“Deliver Me from Nowhere” begins with Springsteen ending his latest tour and hunkering down in a temporary New Jersey home where he plans to demo some new material on a four-track cassette recorder with guitar tech Mike Batlan (Paul Walter Hauser) functioning as makeshift producer and Bruce’s bedroom functioning as makeshift studio. “I want it to sound like I’m in the room by himself,” he notes, hinting at an isolation from the world around him born at least part from his depression. These are abstract concepts, however, to show on screen and rather than unlock his imagination, Cooper resorts to humdrum biopic convention like black and white flashbacks to Springsteen’s mentally ill father (Stephen Graham) and inventing a diner waitress girlfriend, Faye (Odessa Young), with whom the singer-songwriter can’t bring himself to connect. That uninspired approach with the screenplay trickles down to the direction, reducing White’s turn to nothing, really, but a series of disconnected emotionally constipated poses in which the actor strains to show us something but just winds up signifying nothing. And White never looks worse than when he’s opposite Hauser, the former’s effortful acting standing in harsh contrast to the latter’s effortlessness.
Though much of “Deliver Me from Nowhere” ostensibly turns on Springsteen’s creative process, Cooper fatally fails in bringing that creative process to life.
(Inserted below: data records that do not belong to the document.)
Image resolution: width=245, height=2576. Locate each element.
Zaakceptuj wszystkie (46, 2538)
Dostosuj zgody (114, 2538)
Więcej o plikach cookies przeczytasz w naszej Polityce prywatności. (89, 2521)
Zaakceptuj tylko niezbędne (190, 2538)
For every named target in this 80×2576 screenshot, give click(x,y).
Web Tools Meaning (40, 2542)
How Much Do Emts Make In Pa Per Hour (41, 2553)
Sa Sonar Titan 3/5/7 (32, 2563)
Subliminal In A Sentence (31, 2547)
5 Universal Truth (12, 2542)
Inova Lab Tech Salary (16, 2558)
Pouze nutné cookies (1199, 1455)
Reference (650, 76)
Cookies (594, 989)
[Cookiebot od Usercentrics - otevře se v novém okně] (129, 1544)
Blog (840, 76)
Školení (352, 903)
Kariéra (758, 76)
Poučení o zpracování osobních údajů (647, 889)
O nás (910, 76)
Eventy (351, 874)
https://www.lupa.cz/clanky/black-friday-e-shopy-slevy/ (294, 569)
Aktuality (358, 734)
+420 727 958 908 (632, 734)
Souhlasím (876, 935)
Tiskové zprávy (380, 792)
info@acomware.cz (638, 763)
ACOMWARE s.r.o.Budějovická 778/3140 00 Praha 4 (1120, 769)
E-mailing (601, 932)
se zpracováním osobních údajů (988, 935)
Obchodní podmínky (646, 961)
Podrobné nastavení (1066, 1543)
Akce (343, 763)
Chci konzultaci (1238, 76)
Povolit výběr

Springsteen famously culled his album’s title track from the plot of Terrence Malick’s “Badlands,” and though we see the character watching the movie on late-night TV, there is no sense of why it moved him, or how it connected to what he was feeling, just as one scene of him revising the lyrics from the third person to the first is an unsatisfactory literalization of putting himself into the song without conveying why he thought it so personal. What’s more, there is no sense of his awakening social and political consciousness, one that gave rise to “Born in the U.S.A.,” which we see come to life in the studio in the movie’s most thrilling sequence, because Cooper infuses virtually no sense of the larger world and how the songs written during this period were an echo of it. “Deliver Me from Nowhere” might lead you to believe that song was just a telling of Paul Schrader’s bar band screenplay with the same title, a script we see Landau give to Springsteen, though that is not even a little bit true.
Odd as it might sound, the only real glimpse of the outside world is when we see Bruce listening to Foreigner’s 1981 hit “Urgent” on his car radio. I enjoyed it simply for seeing Bruce Springsteen listening to Foreigner but in its own unexpected way, it also puts into perspective the pop culture climate into which he wanted to release “Nebraska,” the seeming folly of such a choice. In making it, Landau and his team have to move some measure of mountain and earth to follow through, but unlike 2019’s electrifying “Her Smell,” “Deliver Me from Nowhere” does not evoke the herculean struggle of handling a tempestuous artist, not least because it can’t help but soften Springsteen’s tempestuous edges, as if afraid of offending its subject. On “Nebraska,” Springsteen got down to where his spirit met his bone, but “Deliver Me from Nowhere” doesn’t even get close.